3. Emails: Email is vulnerable to phishing. Employees should participate in training to identify suspicious emails. Employees should be told not to click on unknown attachments and not to share confidential information that is requested by email.
4. Passwords: Perpetrators can try to seize passwords by brute force or dictionary attacks. Institutions should focus on having strong passwords in terms of lengths, variety (i.e., letters, numbers, symbols), and complex words; employees should be required to change their passwords on a regular basis.
5. Public computers: Within the library, common areas, and classroom, university computers are accessed by faculty, employees, and students. The websites they have viewed and the documents they have downloaded can be accessed unless history and downloaded files are cleared. Sensitive information such as financial documents, exams, and more are at risk. Users should clear history if using public computers.

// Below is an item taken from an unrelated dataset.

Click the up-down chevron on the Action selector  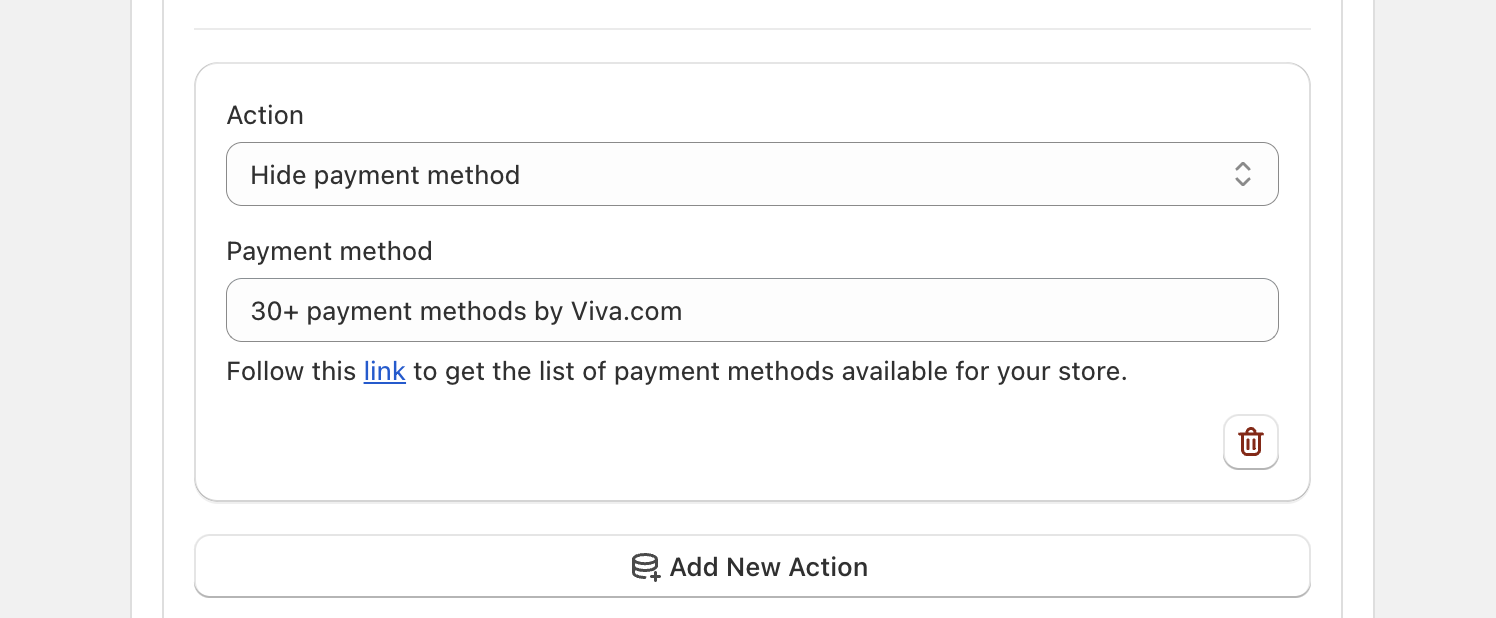coord(1242,174)
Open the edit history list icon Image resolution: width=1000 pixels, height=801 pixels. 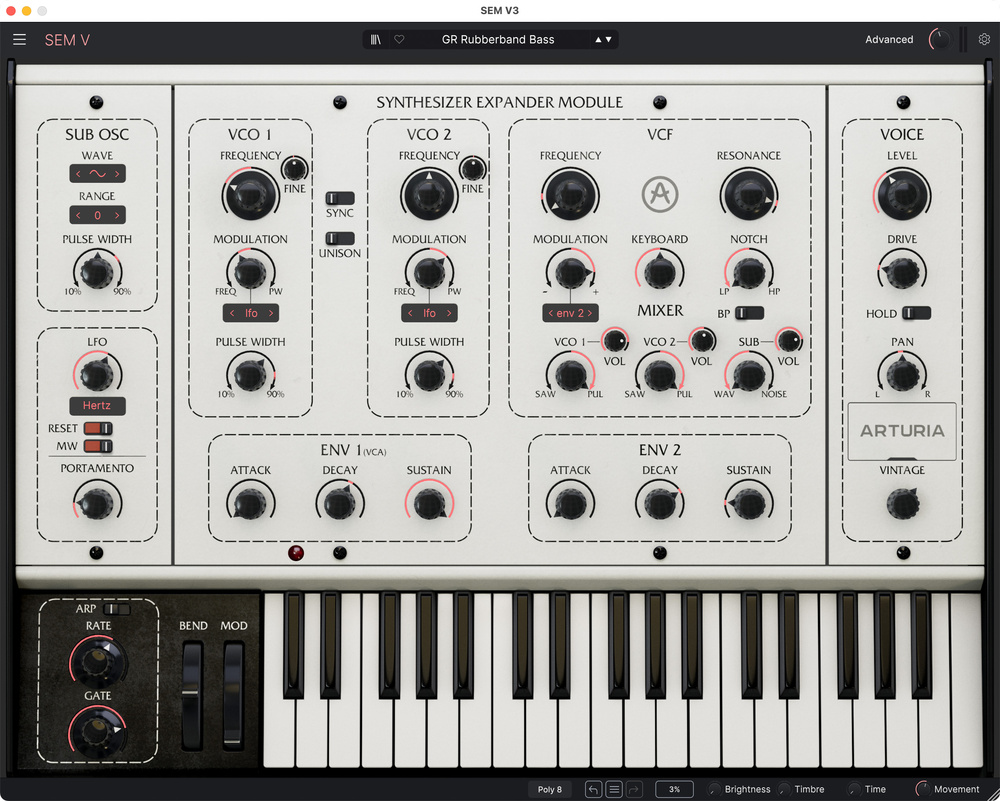[614, 789]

6. Community: Employees are at risk from those in the community who might use the ploy of social engineering to gain access to sensitive information. Training should be offered so employees learn how to identify social engineering ploys. Employees should be told not to share confidential information with strangers.
7. Internal employees: Last year, 666,000 internal employees contributed to security breaches (Help Net Security, 2014). Institutions should determine and enforce access control to information.
8. Computer resources: Employees may use company resources (i.e., computers, emails, etc.) for malicious purposes such as launching botnets or sending hate mail. Institutions should provide employees with parameters regarding the use of computer resources for academic or nonacademic purposes.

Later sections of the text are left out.